The same is true everywhere. All life, wherever it is in the universe, faces a dwindling energy supply. As Dyson showed, it seems that life can survive such a setback by slowing down its metabolism and hibernating periodically. But the de Sitter horizon does more than create an energy crisis. In the wrong circumstances, it can set a limit to how cold the universe can get. And if you are a creature trying to operate at ever-lower temperatures, this is very bad news indeed.
The problem stems from a suggestion first made by Stephen Hawking. Whenever there is a horizon beyond which one cannot see or travel – be it a black hole’s event horizon or a de Sitter horizon – this boundary emits a small but significant amount of radiation. The radiation comes from quantum fluctuations that occur in the vacuum of space. These fluctuations continually create pairs of particles and antiparticles. Ordinarily, these particles annihilate one another immediately.

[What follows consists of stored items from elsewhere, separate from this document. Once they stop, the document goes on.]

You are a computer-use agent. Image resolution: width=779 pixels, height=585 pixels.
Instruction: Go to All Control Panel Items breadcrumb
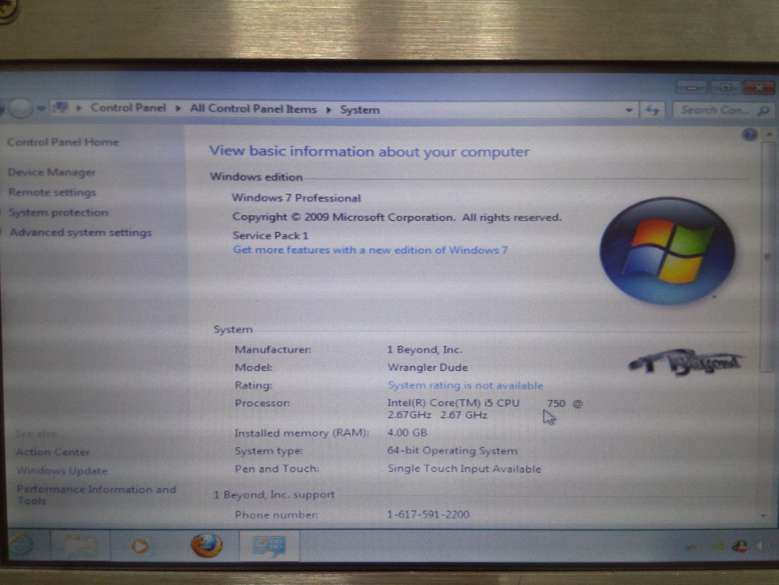click(x=253, y=109)
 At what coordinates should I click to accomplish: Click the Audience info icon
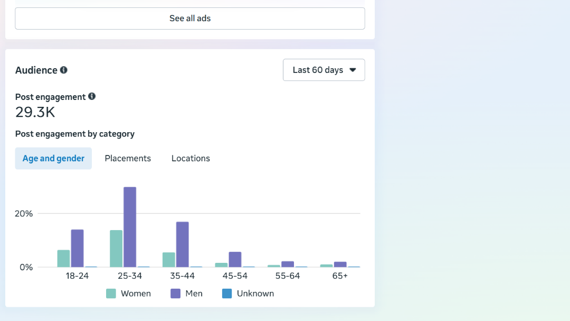tap(64, 70)
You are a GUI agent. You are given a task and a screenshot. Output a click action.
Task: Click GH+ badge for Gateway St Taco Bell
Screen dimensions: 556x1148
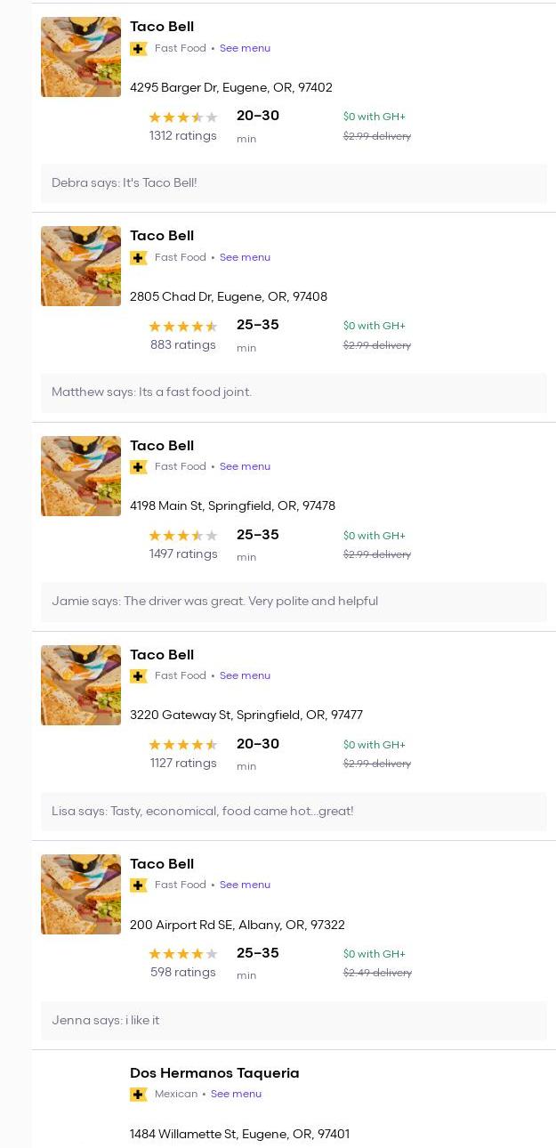coord(138,676)
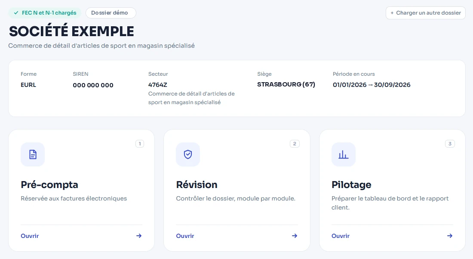This screenshot has width=473, height=259.
Task: Click the arrow icon in Révision card
Action: (295, 236)
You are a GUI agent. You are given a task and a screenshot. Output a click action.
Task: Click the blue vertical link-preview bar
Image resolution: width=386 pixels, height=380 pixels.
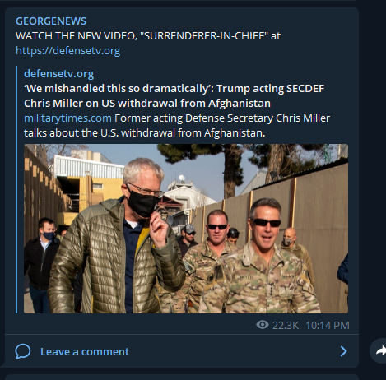tap(16, 189)
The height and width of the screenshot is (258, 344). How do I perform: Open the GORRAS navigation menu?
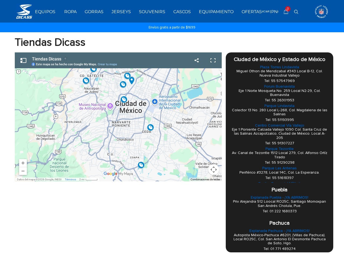tap(94, 12)
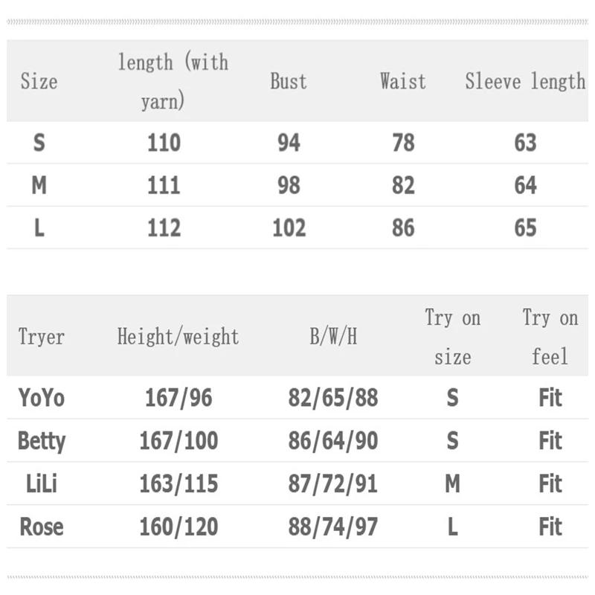Click the Tryer column header
Screen dimensions: 595x595
pyautogui.click(x=42, y=337)
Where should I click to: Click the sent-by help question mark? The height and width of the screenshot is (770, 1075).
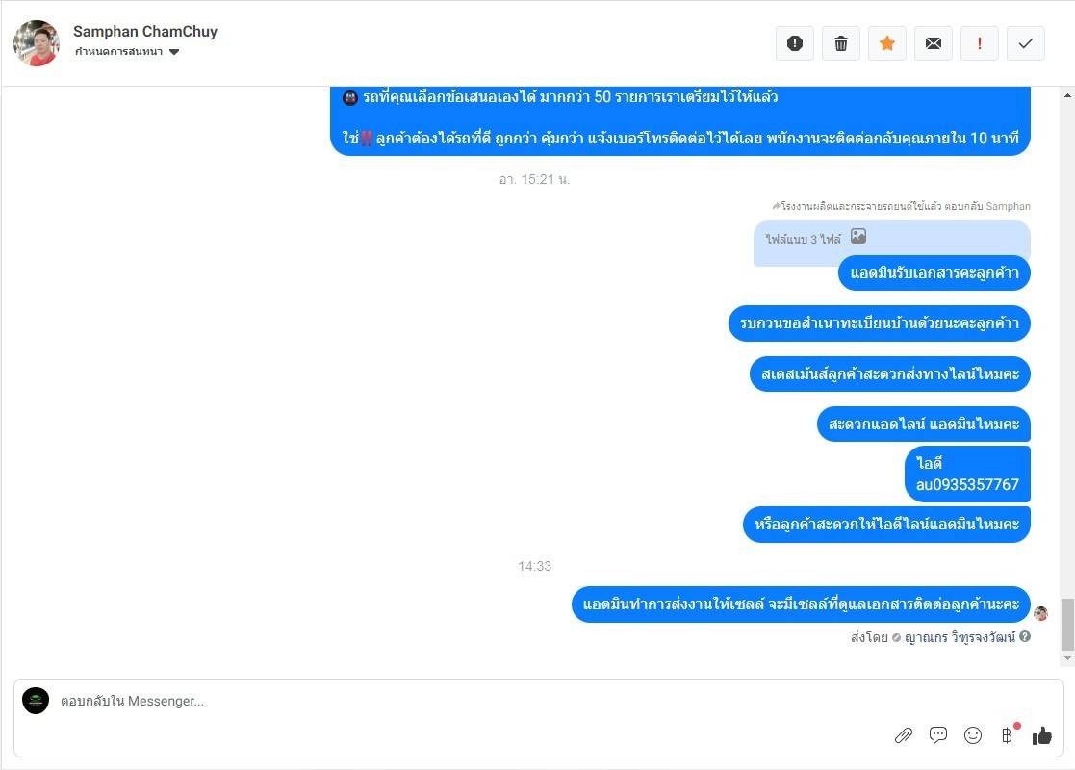click(1025, 636)
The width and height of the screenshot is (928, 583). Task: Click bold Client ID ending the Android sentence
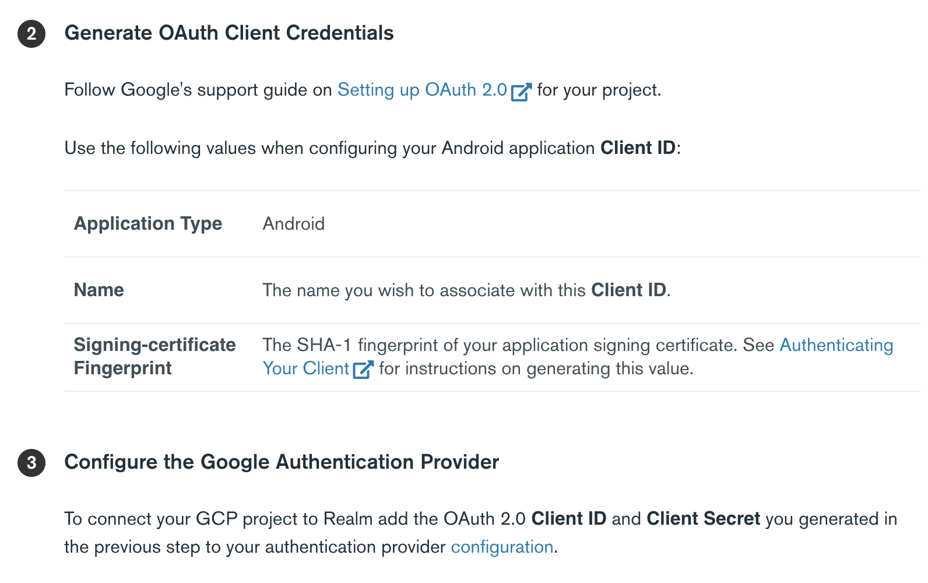(638, 148)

But if a pair pops into being close to a de Sitter horizon, one particle can wander over the horizon and became irrevocably separated from its partner before they can cancel each other out. And so one half of the pair is left, adding a contribution to the heat energy in the accessible universe on our side of the de Sitter horizon. This means that space in an accelerating universe can never get cooler than a particular temperature, known as the Hawking temperature.
Nowhere to go
It’s hardly a balmy glow: working from what the supernova data reveals, it’ll be something of the order of 10−29 kelvin. Nevertheless, as we lower our operating temperature to slow down our metabolism, we are eventually going to hit a point where we reach the same temperature as our environment. Then we won’t be able to radiate away waste heat. In other words, although we might be extremely cold, we’ll still fry the moment we try to think.
Cosmologists John Barrow and Frank Tipler were the first to point out this disastrous scenario in their book The Anthropic Cosmological Principle. And then, in 2000, Lawrence Krauss and Glenn Starkman of Case Western Reserve University in Cleveland, Ohio, published a much more detailed analysis. Their conclusion was stark: given Dyson’s scenario, nothing – not mining the universe for its energy resources, not even hibernation – could preserve life forever in an accelerating universe. Hibernation will not work, they say, because to lower its energy, an organism must be able to descend onto a lower rung of the ladder of quantum energy states. But, say Krauss and Starkman, the rungs cannot go on forever. Eventually an organism must reach its quantum ground state, and then it has nowhere to go. Life is doomed.
No one is panicking yet. The possible extinction of life in the universe is not going to be a pressing issue for at least 1040 years. “The timescale in question is immense,” says Krauss. “It’s nothing to sell your stocks about.”